No olvidan notar que la sabiduría perfecta es la que viene de Dios:
«La revelación de la verdadera sabiduría se hace, pues, en forma paradójica. No se otorga a los sabios y a los prudentes, sino a los pequeños (Mt 11,25): para confundir a los sabios orgullosos escogió Dios a lo que había de loco en este mundo (1Cor 1,27)».

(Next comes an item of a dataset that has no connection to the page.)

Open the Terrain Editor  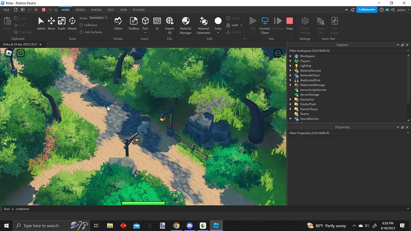118,23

«Por consiguiente, hay que volverse loco a los ojos del mundo para hacerse sabio según Dios (3,18). Porque la sabiduría cristiana no se adquiere en modo alguno por el esfuerzo humano, sino por revelación del Padre (Mt 11,25ss). Es en sí misma cosa divina, misteriosa y oculta, imposible de sondear por la inteligencia humana (1Cor 2,7ss; Rom 11,33ss; Col 2,3). Manifestada por la realización histórica de la salvación (Ef 3,10), sólo puede ser comunicada por el Espíritu de Dios a los hombres que le son dóciles (1Cor 2,10-16; 12,8; Ef 1,17)».
Jesús, el más Sabio, no fue a universidades. Creció en sabiduría gracias al ejemplo de José, un carpintero, y de María, un ama de casa, y, sí, por su obediencia a Dios Padre.